BURIED TOGETHER

Partner Robert Alfandre

Queer Places:
Oak Hill Cemetery Washington, District of Columbia, District of Columbia, USA

Robert Alfandre married a woman and had a family, raising two daughters, one of whom runs the family business. When he met Carroll John Sledz (May 9, 1940 - May 6, 1986) and the two fell in love, he and his wife divorced but remained friends.

Alfandre’s philanthropic endeavors included generous support for D.C.’s Whitman-Walker Clinic during the peak of the AIDS epidemic in the 1980s and early 1990s. He also supported the National Trust for Historic Preservation, was an active member of the French Heritage Society, the Cosmos Club, and the Washington Club, and was a Knight of the American Order of St. John, information released from the family says. D.C. Council member Jim Graham (D-Ward 1), who served as executive director of Whitman-Walker Clinic in the 1980s and early 1990s, said Alfandre became an active supporter of the clinic following the death of his partner, Carroll Sledz, to AIDS in the early 1980s. “He was a very substantial contributor and a great source of support for me and others in the early years,” Graham said. “You couldn’t overstate the significance of what he did.”

Rev.

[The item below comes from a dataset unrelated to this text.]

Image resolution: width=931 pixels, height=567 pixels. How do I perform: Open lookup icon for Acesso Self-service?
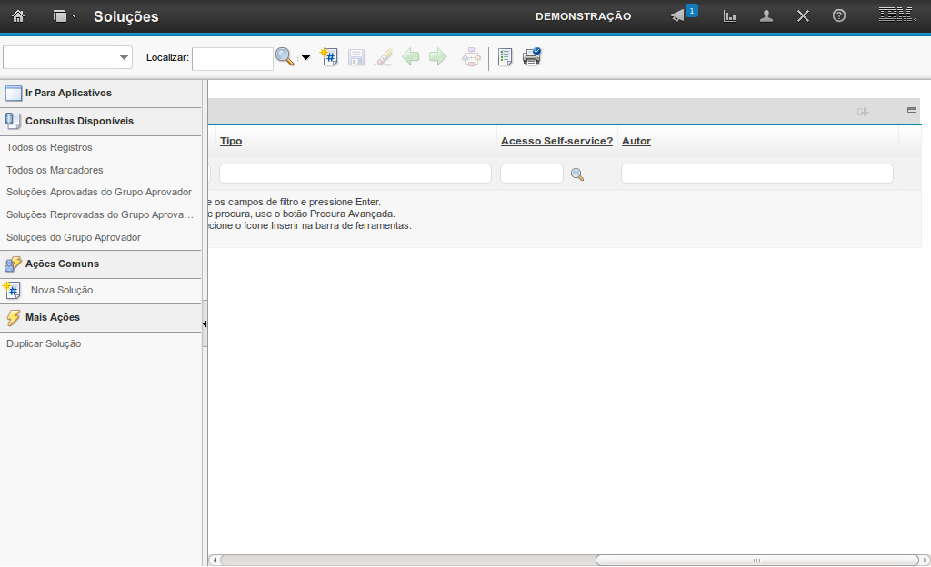click(x=576, y=174)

Jerry Anderson, an Episcopal priest, said he met Alfandre in the 1980s through All Souls Memorial Episcopal Church in D.C., where Alfandre was a parishioner and Anderson served as director of the D.C. group Episcopal Caring Response to AIDS. Anderson said Alfandre often hosted fundraisers and social gatherings at his home in D.C.’s Kalarama section and often invited AIDS patients. He said he has especially fond memories of a party Alfandre hosted for residents of the Carroll Sledz House, a Whitman-Walker facility that Alfandre initiated and funded in honor of his late partner.